PROBLEM DESCRIPTION>
Your task is to print every entry below exactly as given.

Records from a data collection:
_ _ _

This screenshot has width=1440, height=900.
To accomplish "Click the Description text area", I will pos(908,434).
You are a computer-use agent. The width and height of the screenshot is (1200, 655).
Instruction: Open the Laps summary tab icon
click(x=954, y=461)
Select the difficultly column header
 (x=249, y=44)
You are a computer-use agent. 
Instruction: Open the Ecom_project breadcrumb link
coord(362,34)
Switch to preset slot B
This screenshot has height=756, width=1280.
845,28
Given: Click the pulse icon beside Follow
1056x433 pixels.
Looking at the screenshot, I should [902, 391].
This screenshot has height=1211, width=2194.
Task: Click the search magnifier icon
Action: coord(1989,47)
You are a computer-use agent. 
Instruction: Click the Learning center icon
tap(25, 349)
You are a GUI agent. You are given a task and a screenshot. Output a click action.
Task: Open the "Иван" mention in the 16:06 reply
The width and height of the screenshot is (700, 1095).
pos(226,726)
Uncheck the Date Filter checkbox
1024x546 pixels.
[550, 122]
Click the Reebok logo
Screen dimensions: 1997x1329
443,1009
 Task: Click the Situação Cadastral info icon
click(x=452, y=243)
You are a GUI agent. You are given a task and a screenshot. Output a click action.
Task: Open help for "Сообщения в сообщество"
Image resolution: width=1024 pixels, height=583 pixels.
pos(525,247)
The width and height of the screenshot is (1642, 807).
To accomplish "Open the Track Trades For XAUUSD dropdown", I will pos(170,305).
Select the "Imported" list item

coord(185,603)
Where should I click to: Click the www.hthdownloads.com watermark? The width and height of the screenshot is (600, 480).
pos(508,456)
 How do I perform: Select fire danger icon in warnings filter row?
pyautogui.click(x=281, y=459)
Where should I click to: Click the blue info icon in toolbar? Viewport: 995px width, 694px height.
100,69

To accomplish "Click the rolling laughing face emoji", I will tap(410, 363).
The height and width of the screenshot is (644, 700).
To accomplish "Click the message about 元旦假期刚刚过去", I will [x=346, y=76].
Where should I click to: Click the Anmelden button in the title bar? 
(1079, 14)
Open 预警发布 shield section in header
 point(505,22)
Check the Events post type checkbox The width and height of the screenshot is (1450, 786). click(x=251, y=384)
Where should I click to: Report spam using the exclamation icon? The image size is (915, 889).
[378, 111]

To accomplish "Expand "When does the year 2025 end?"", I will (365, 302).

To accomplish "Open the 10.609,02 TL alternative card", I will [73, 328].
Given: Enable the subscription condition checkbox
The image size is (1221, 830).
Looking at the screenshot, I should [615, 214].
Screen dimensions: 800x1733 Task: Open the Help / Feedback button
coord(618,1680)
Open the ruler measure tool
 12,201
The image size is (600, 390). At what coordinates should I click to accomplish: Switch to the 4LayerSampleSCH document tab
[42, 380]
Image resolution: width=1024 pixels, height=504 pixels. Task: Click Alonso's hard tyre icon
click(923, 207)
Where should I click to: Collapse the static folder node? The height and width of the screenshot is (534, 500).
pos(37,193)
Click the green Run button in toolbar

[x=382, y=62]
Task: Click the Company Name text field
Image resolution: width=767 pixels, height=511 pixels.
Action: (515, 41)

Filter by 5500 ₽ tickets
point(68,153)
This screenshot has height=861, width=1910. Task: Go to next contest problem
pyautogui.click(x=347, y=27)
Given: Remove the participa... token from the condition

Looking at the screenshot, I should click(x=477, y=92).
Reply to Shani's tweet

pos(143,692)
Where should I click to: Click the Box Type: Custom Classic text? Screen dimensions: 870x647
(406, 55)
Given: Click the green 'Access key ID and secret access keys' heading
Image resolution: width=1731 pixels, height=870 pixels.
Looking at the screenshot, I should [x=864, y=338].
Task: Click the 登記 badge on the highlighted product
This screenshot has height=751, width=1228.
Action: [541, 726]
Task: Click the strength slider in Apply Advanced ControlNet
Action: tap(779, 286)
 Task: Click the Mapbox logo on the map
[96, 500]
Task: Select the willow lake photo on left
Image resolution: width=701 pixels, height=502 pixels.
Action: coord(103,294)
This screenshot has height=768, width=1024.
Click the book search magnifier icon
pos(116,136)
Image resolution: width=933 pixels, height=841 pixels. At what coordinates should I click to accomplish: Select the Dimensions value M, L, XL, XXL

_ _ _

RESULT BELOW>
This screenshot has width=1440, height=900.
To accomplish "Click the Description text area", I will pos(908,434).
You are a computer-use agent. The width and height of the screenshot is (1200, 655).
Instruction: Open the Laps summary tab icon
click(x=954, y=461)
Select the difficultly column header
 (x=249, y=44)
You are a computer-use agent. 
Instruction: Open the Ecom_project breadcrumb link
coord(362,34)
Switch to preset slot B
This screenshot has height=756, width=1280.
845,28
Given: Click the pulse icon beside Follow
1056x433 pixels.
Looking at the screenshot, I should [902, 391].
This screenshot has height=1211, width=2194.
Task: Click the search magnifier icon
Action: coord(1989,47)
You are a computer-use agent. 
Instruction: Click the Learning center icon
tap(25, 349)
You are a GUI agent. You are given a task and a screenshot. Output a click action.
Task: Open the "Иван" mention in the 16:06 reply
The width and height of the screenshot is (700, 1095).
pos(226,726)
Uncheck the Date Filter checkbox
1024x546 pixels.
[550, 122]
Click the Reebok logo
Screen dimensions: 1997x1329
443,1009
 Task: Click the Situação Cadastral info icon
click(x=452, y=243)
You are a GUI agent. You are given a task and a screenshot. Output a click action.
Task: Open help for "Сообщения в сообщество"
Image resolution: width=1024 pixels, height=583 pixels.
pos(525,247)
The width and height of the screenshot is (1642, 807).
To accomplish "Open the Track Trades For XAUUSD dropdown", I will pos(170,305).
Select the "Imported" list item

coord(185,603)
Where should I click to: Click the www.hthdownloads.com watermark? The width and height of the screenshot is (600, 480).
pos(508,456)
 How do I perform: Select fire danger icon in warnings filter row?
pyautogui.click(x=281, y=459)
Where should I click to: Click the blue info icon in toolbar? Viewport: 995px width, 694px height.
100,69

To accomplish "Click the rolling laughing face emoji", I will tap(410, 363).
The height and width of the screenshot is (644, 700).
To accomplish "Click the message about 元旦假期刚刚过去", I will [x=346, y=76].
Where should I click to: Click the Anmelden button in the title bar? 
(1079, 14)
Open 预警发布 shield section in header
 point(505,22)
Check the Events post type checkbox The width and height of the screenshot is (1450, 786). click(x=251, y=384)
Where should I click to: Report spam using the exclamation icon? The image size is (915, 889).
[378, 111]

To accomplish "Expand "When does the year 2025 end?"", I will (365, 302).

To accomplish "Open the 10.609,02 TL alternative card", I will [73, 328].
Given: Enable the subscription condition checkbox
The image size is (1221, 830).
Looking at the screenshot, I should [615, 214].
Screen dimensions: 800x1733 Task: Open the Help / Feedback button
coord(618,1680)
Open the ruler measure tool
 12,201
The image size is (600, 390). At what coordinates should I click to accomplish: Switch to the 4LayerSampleSCH document tab
[42, 380]
Image resolution: width=1024 pixels, height=504 pixels. Task: Click Alonso's hard tyre icon
click(923, 207)
Where should I click to: Collapse the static folder node? The height and width of the screenshot is (534, 500).
pos(37,193)
Click the green Run button in toolbar

[x=382, y=62]
Task: Click the Company Name text field
Image resolution: width=767 pixels, height=511 pixels.
Action: (515, 41)

Filter by 5500 ₽ tickets
point(68,153)
This screenshot has height=861, width=1910. Task: Go to next contest problem
pyautogui.click(x=347, y=27)
Given: Remove the participa... token from the condition

Looking at the screenshot, I should click(x=477, y=92).
Reply to Shani's tweet

pos(143,692)
Where should I click to: Click the Box Type: Custom Classic text? Screen dimensions: 870x647
(406, 55)
Given: Click the green 'Access key ID and secret access keys' heading
Image resolution: width=1731 pixels, height=870 pixels.
Looking at the screenshot, I should [x=864, y=338].
Task: Click the 登記 badge on the highlighted product
This screenshot has height=751, width=1228.
Action: [541, 726]
Task: Click the strength slider in Apply Advanced ControlNet
Action: tap(779, 286)
 Task: Click the Mapbox logo on the map
[96, 500]
Task: Select the willow lake photo on left
Image resolution: width=701 pixels, height=502 pixels.
Action: coord(103,294)
This screenshot has height=768, width=1024.
Click the book search magnifier icon
pos(116,136)
Image resolution: width=933 pixels, height=841 pixels. At what coordinates should I click to accomplish: Select the Dimensions value M, L, XL, XXL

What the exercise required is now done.